WHAT TO PRODUCE - Would you print the records below without changing anything?

MATERIAL TO PROCESS -
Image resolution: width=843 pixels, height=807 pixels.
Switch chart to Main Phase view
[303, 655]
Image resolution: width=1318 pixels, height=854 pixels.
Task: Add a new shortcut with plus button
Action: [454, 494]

TASK OUTPUT -
Image resolution: width=843 pixels, height=807 pixels.
Switch chart to Main Phase view
[303, 655]
Image resolution: width=1318 pixels, height=854 pixels.
Task: Add a new shortcut with plus button
Action: [454, 494]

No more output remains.